:: Kutipan Teks ::
Pages

Kapan Indonesia Berbasis Kemanusiaan?

Oleh :LUKMAN WIBOWO
Diskursus mengenai Hak Asasi Manusia (HAM) merupakan persoalan yang pelik bagi banyak kalangan. Di tengah “ketakbergairahan” usaha penegakkan HAM di berbagai belahan dunia, berbagai konsep baru terus mengalir ditawarkan sebagai alternatif lain yang lebih bermakna positif. Faktanya, semua mengakui bahwa para pejuang kemanusiaan yang ada, relatif terhegemoni oleh definisi Barat sebagai cikal bakal “politik HAM” itu sendiri.
Multitafsir HAM
Hari ini—sejak 10 Desember 1948—sudah 59 tahun kita merayakan momen Hari HAM, namun pemahaman masyarakat tentangnya, masih belum tumbuh besar. Pertama, masalah itu muncul sebab belum diperolehnya pengetahuan yang objektif secara lebih luas. Pengertian HAM penuh kontroversi. Bagi para pendukungnya, HAM diyakini sebagai pondasi peradaban tanpa penindasan. Tetapi banyak tokoh menganggap sebaliknya. Mahatir Muhammad menyebut HAM sebagai propaganda human right imperialisme. Sementara Ali Alatas menyatakan tak boleh satupun negara berhak mendikte HAM (Eggi Sudjana, 1998).
Kedua, sejarah HAM yang acapkali diungkap, pada kenyataannya mengalami distorsi historis. Konsepsi HAM dilukiskan lahir sebagai akibat (by product) dari modernitas—paling jauh, setelah kelahiran Piagam Magna Charta. Padahal sejarah pengakuan hak asasi kemanusiaan oleh agama, sudah ada jauh lebih dahulu. Konsekuensinya, sebagai sebuah produk modernisasi, pembahasan tentang HAM tentu akan bernuansa politis. Setiap solusi yang ditawarkan, cenderung dipandang sinis dan curiga. Makna HAM ala Barat, acap dibarengi sikap phobia sebelum dikaji lebih lanjut.
Ketiga, upaya-upaya penegakkan HAM tidak dilakukan secara serius atau sering diwarnai berbagai bentuk paradoks dan pelanggaran. Terlebih di hadapan kekuasaan, HAM seolah tiada sama sekali.
Klimaksnya, beberapa kondisi tersebut melunturkan kepercayaan masyarakat terhadap upaya pengakuan HAM secara universal.
Sejumlah kasus
Ketika reformasi bergulir di Indonesia, harapan akan perubahan berbagai aspek, nyaris semua tertumpu padanya. Keruntuhan nasional adalah karya dari “kecacatan” pembangunanisme yang dibangun oleh kekuasaan Negara. Jatuhnya rezim yang menandai lahirnya era baru, menuntut perbaikan di seluruh lini. Salah satu gagasan yang muncul, adalah reformasi di bidang hukum dan kemanusiaan.
:::
:: Entri yang Ditampilkan ::
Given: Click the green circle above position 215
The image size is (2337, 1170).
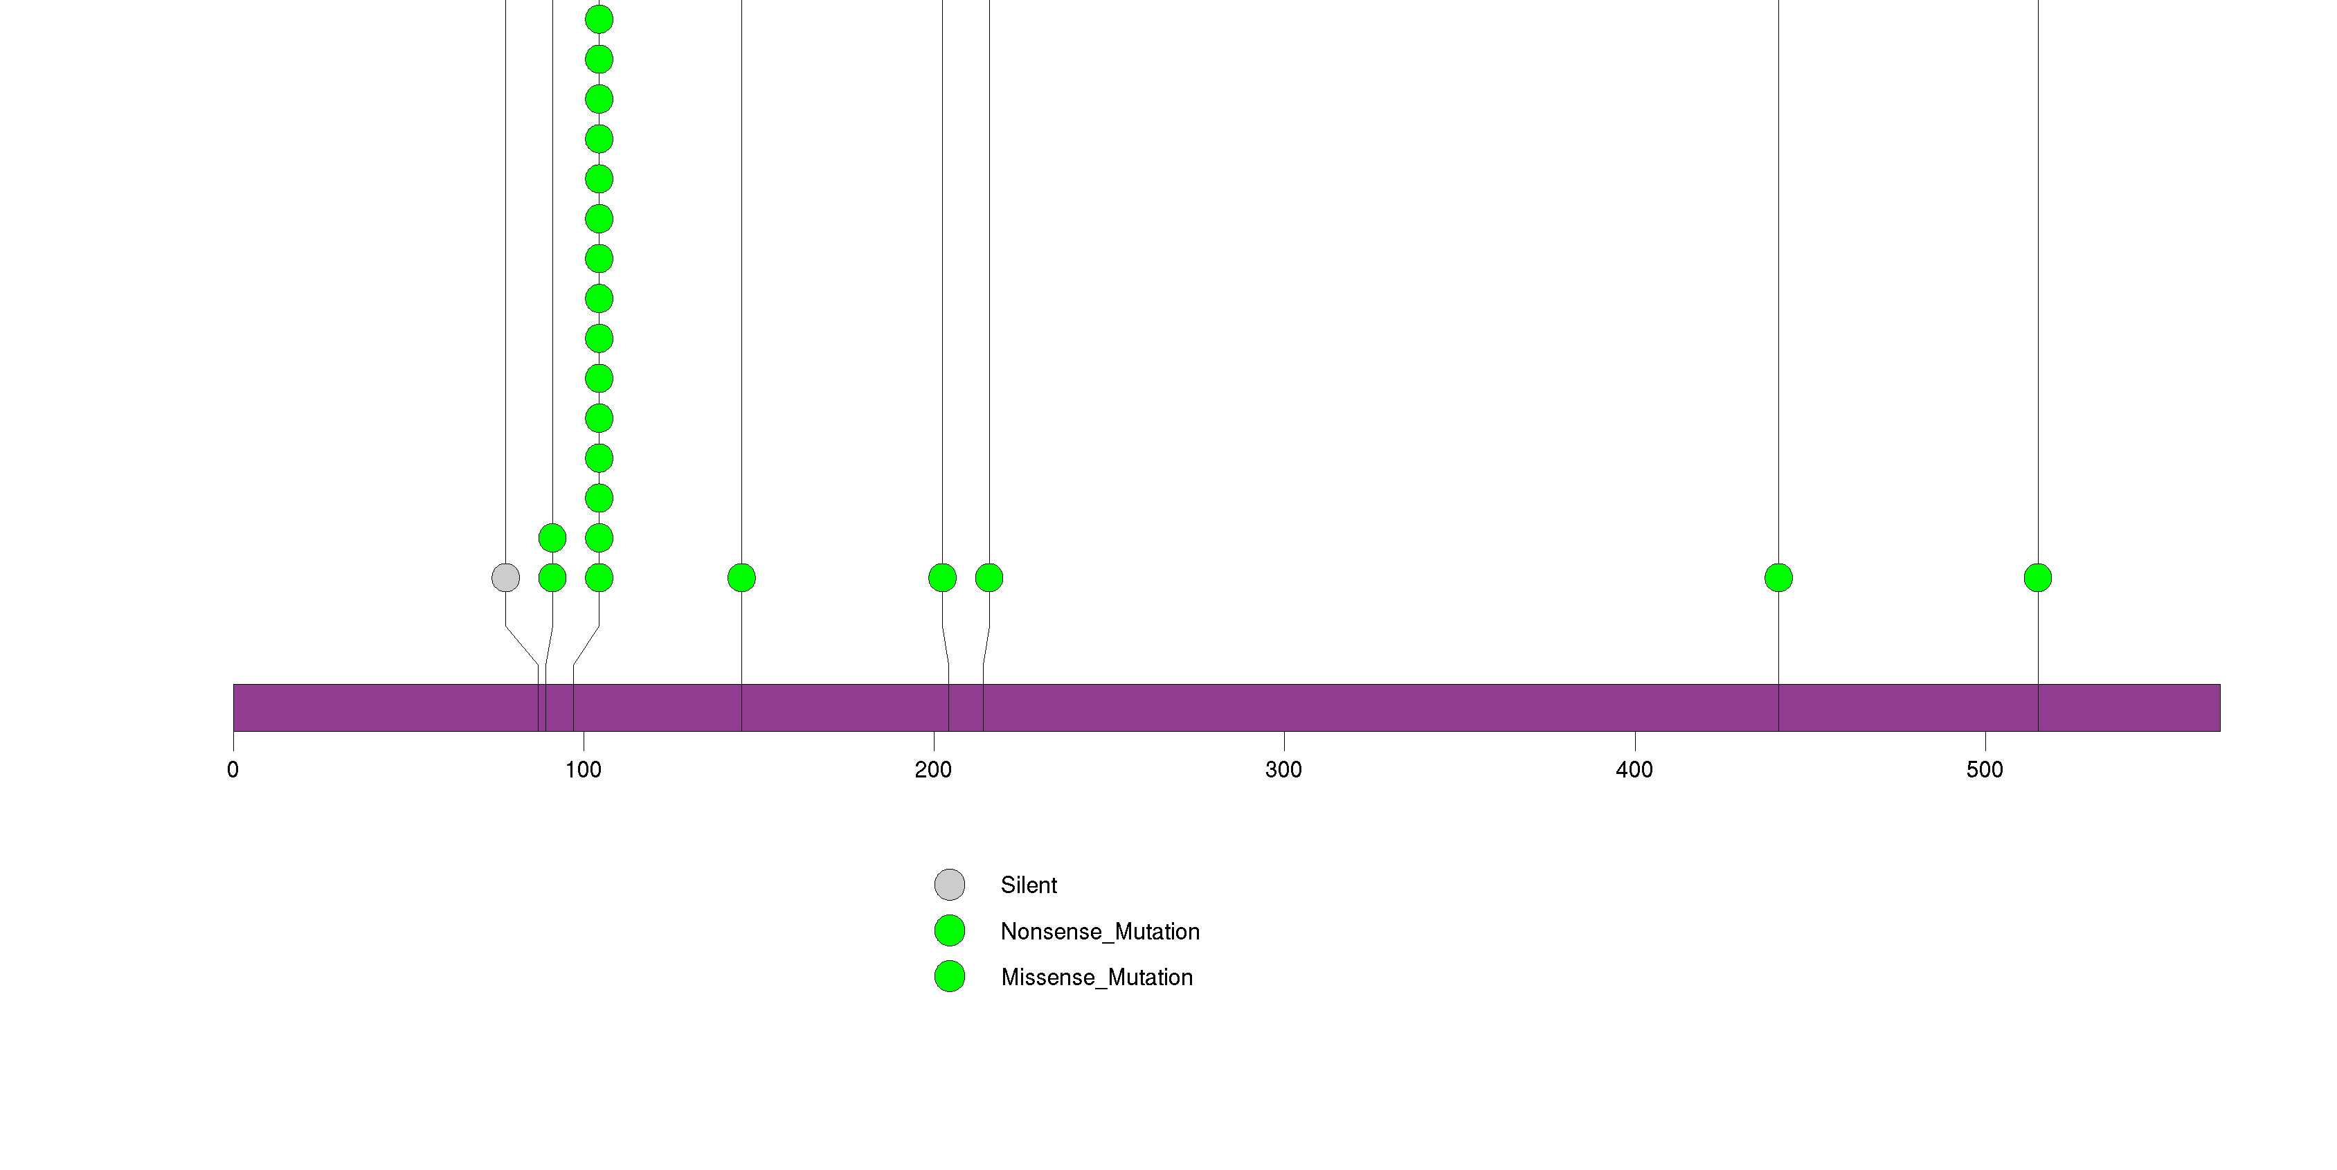Looking at the screenshot, I should pyautogui.click(x=989, y=578).
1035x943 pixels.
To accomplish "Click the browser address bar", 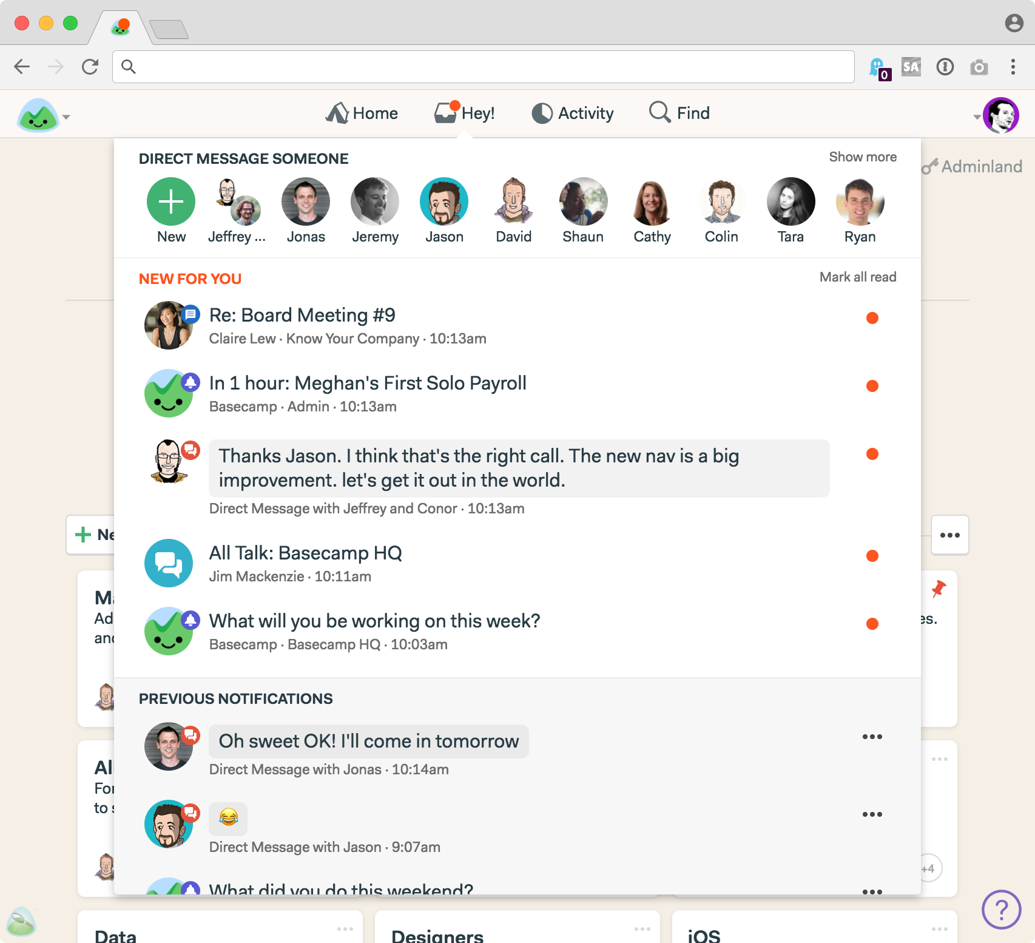I will (x=484, y=67).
:::
Daftar Permintaan ::
A. Salin bagian kutipan teks tentang HAM dari "Ketiga, upaya-upaya penegakkan" sampai "hukum dan kemanusiaan." tanpa mengubah apa pun.
B. Jawab pertanyaan berikut berdasarkan kutipan teks tentang HAM.
(i) Sejak tanggal berapa Hari HAM dirayakan?
(ii) Siapa yang menyebut HAM sebagai propaganda human right imperialisme?
(iii) Gagasan apa yang muncul ketika reformasi bergulir di Indonesia?
C. Rangkum kutipan teks tentang HAM dalam dua kalimat.

Jawaban per Tugas ::
A.
Ketiga, upaya-upaya penegakkan HAM tidak dilakukan secara serius atau sering diwarnai berbagai bentuk paradoks dan pelanggaran. Terlebih di hadapan kekuasaan, HAM seolah tiada sama sekali.
Klimaksnya, beberapa kondisi tersebut melunturkan kepercayaan masyarakat terhadap upaya pengakuan HAM secara universal.
Sejumlah kasus
Ketika reformasi bergulir di Indonesia, harapan akan perubahan berbagai aspek, nyaris semua tertumpu padanya. Keruntuhan nasional adalah karya dari “kecacatan” pembangunanisme yang dibangun oleh kekuasaan Negara. Jatuhnya rezim yang menandai lahirnya era baru, menuntut perbaikan di seluruh lini. Salah satu gagasan yang muncul, adalah reformasi di bidang hukum dan kemanusiaan.

B.
(i) Sejak 10 Desember 1948.
(ii) Mahatir Muhammad.
(iii) Reformasi di bidang hukum dan kemanusiaan.

C. Pemahaman masyarakat tentang HAM belum tumbuh besar karena pengetahuan yang objektif belum diperoleh secara luas, sejarah HAM mengalami distorsi historis, dan upaya penegakannya tidak dilakukan secara serius. Kondisi tersebut melunturkan kepercayaan masyarakat terhadap pengakuan HAM secara universal, sementara reformasi di Indonesia memunculkan gagasan reformasi di bidang hukum dan kemanusiaan.